「エンドレス・ポエトリー」を今すぐ観に行くべき3つの理由

1 いつまで公開されているかわからない

いわゆるアート映画なのでいつまで上映されているか危うい。

 

2 「ブレードランナー2049」よりひどい

期待どおりにひどい。おそろしいファミリービデオなのだ。

父と子の和解を本人が講釈する前で、何番目かと何番目かの息子が、父と子の役で和解のシーンを演じるのだ。80代の本人、50代の息子が本人の父役、30代の息子が本人役としてメインで登場する。80代の本人は誰とも和解する気はさらさらない雰囲気である。

期待どおりの、幻想的なイメージもこれでもかと魅せられる。出色は魅惑の執事カフェ、カフェ・イリス。給仕がそろって老年の紳士。注文する前からビールジョッキが待ち構えている。舞台のようなシーン。舞台のような映像。

そして黒子。CGのかわりに黒子。

さらに書割。CGのかわりに書割。役者の等身大パネルもモブとして登場。

ラストは紫色の小舟で波間を漂う。唐十郎の芝居で名物屋台崩しと唐突な終幕を観て以来の衝撃。え、これで終わるのか。続くの?これからパリに行くの?

ホーリーマウンテン」や「サンタサングレ/聖なる血」といった前作の世界への期待にも十分に応えてくれる。まったくわけがわからないよ。

そのうちに主人公がナポレオン・ダイナマイト(「バス男ナポレオン・ダイナマイト)」の主人公)に見えてくる。リア充のはずなのに。まったくわけがわからないよ。

 

3 いいから服を着ろ

Fallout4では行商のおねーさんから装備を買う度に「服は着たままでいいわ」と囁かれるなぞがある。どうやら誤訳らしい。

「服は着たままで」お願いしたいのは、アレハンドロ君である。いいからおまえはもう脱ぐな。脱衣、脱衣、脱衣。感極まる度に、進行に詰まる度に、ともかく脱ぐ。

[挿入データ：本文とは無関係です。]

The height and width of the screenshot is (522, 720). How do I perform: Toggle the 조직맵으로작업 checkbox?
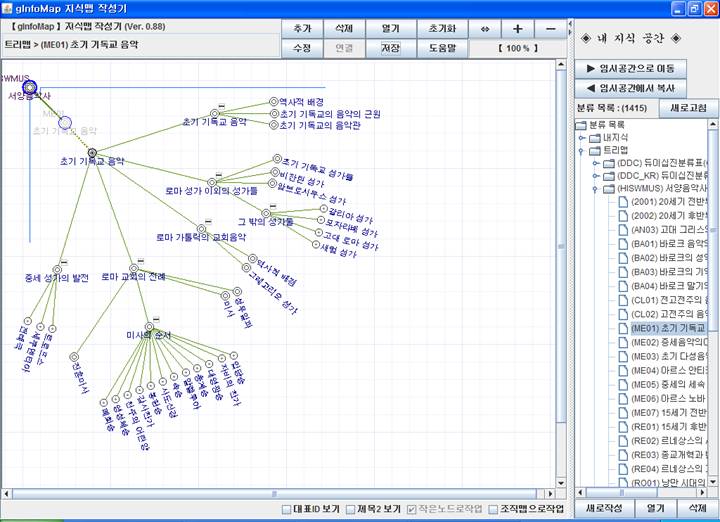click(494, 509)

前衛やアートは脱がないとはじまらないらしい。

差し当たり、修正はない。

 

 

 

「詩人になる」とパリへ船出する主人公の姿に、「プロブロガーになる」宣言とともに花火のごとくはてな界を照らして行った君たちのことを少し連想した。詩人はパリへ行く。ではプロブロガーは?目指すべき都市がないことがプロブロガーの不幸なのだ。代わりに詩人が成すべきことを余さず観られる映画がある。ただし、服は着たままで。脱ぐな。